Our experience from debt crises around the world shows that government debt can lead to huge challenges for people in affected countries. But it is also the case that debt can be used as an excuse to push policies to take away public services and social safety nets from people when there is no need to do so.
From the global financial crisis until 2022, the UK government’s debt payment burden was at record lows and it could borrow at the lowest interest rates in history. This was a historic opportunity to invest in ways that would both tackle key challenges such as the climate crisis and providing affordable housing, and in ways which would save public money. For example, borrowing to invest in public housing and renewable energy.
The opportunity to invest at the lowest ever interest rates was missed. We warned that while UK government debt was not a major vulnerability for the UK economy, the large debt burden of households and companies, and the UK’s financial imbalance with the rest of the world, left the country exposed to serious financial risks. Furthermore, the UK has one of the lowest rates of taxation in G7 and European countries, leaving public services chronically underfunded.
In 2022, Russia’s invasion of Ukraine, the climate crisis and financial speculation on food and energy have led to large increases in prices. This has put even more pressure on UK households, while the UK government has borrowed more to fund measures to provide – inadequate – protection for people from the increase in prices. Interest rates have also been rising as Central Banks across the world have attempted to bring inflation down. The mass tax cuts for the rich in the ‘mini-budget’ of September 2022, some of which have now been reversed, also led to speculators increasing the interest rates at which they would lend to the UK government.
This means that interest rates on new UK government borrowing have been rising. As of November 2022, the interest rate for the UK government to borrow a loan due to be repaid in 10 years is 3.2%, compared to 0%-2% over the previous decade, and 4%-5% before the 2008 financial crisis.
The current crisis for the UK economy is worse because of the failure to tackle challenges over the last decade. The UK has remained a net importer of goods, especially fossil fuels. The cost of housing has kept on increasing, whether to buy or rent. Households have continued to have large debts. These factors have all made the UK more vulnerable to the current problems of higher energy prices and interest rates.
The UK government should be spending more to protect people from the impacts of the cost-of-living crisis, both in the UK and around the world, to improve public services and to help tackle the household debt crisis. This could be funded by increasing taxes. Most obviously there should be increased taxes on energy companies, who are currently making huge windfall profits from the cost-of-living crisis. The UK could also significantly increase tax revenue from richer people and companies, including through increased taxes on wealth as well as income.
Tax is vital to ensure the UK can provide decent public services and social safety nets. But government borrowing can also still be used as well – in particular to help respond to sudden economic shocks, and to invest in ways that will save the government and the wider economy money, while also tackling challenges of poverty, inequality and climate change.

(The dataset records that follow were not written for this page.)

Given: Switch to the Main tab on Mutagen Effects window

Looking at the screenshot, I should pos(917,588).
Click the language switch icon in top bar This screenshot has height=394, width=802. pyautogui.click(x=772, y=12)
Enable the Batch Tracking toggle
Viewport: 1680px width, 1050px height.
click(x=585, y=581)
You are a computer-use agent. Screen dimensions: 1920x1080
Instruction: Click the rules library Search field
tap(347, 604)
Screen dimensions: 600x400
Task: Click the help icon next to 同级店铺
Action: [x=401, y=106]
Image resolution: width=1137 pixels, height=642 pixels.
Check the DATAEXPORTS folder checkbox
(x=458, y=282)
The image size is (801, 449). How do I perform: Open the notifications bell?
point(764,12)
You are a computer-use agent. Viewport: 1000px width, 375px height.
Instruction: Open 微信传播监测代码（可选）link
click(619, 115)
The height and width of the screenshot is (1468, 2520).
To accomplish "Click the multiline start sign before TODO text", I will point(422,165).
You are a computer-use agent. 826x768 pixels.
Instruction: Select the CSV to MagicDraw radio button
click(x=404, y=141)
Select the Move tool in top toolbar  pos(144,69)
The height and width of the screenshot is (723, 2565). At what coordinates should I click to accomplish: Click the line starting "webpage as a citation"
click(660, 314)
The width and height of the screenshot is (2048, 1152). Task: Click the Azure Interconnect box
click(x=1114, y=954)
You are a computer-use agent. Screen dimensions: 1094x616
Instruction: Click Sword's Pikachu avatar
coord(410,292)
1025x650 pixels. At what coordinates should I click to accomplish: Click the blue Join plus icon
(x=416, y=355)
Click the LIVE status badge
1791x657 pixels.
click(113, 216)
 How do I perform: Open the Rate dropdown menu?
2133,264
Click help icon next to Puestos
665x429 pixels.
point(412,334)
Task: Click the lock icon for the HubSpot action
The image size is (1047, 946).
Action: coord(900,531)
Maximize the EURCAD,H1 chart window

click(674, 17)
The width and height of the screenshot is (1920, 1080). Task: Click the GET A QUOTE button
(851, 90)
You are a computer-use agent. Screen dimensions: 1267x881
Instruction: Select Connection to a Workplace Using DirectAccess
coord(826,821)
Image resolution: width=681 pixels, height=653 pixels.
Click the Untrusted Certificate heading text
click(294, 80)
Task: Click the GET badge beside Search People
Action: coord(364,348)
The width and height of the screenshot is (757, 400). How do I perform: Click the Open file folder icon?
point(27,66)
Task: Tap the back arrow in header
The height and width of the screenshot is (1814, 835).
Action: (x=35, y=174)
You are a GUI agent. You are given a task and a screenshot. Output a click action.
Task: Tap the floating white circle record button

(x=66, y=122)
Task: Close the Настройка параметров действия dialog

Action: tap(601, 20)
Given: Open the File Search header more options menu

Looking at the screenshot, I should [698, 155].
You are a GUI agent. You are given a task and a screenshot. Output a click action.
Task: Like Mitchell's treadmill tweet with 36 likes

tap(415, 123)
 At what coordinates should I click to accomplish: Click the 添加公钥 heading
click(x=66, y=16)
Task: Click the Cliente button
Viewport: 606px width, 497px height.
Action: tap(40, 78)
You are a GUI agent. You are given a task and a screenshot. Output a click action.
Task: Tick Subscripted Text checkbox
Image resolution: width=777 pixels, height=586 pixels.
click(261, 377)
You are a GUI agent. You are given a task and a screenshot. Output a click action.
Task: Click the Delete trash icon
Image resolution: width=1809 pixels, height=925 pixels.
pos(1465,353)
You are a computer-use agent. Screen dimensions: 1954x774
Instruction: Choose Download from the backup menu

The UK government’s debt payment burden is still far lower than many lower income countries. Interest rates on loans to lower income countries are much higher, much of the debt is owed in foreign currencies rather their own currency, and more of the debt is owed to people outside the country. In such situations, the government debt burden is actually undermining the ability to provide public services and meet basic needs. The UK therefore needs to help create a comprehensive debt cancellation process for lower income countries, so they can also tackle current crises, rebuild and have the resources to confront the climate emergency.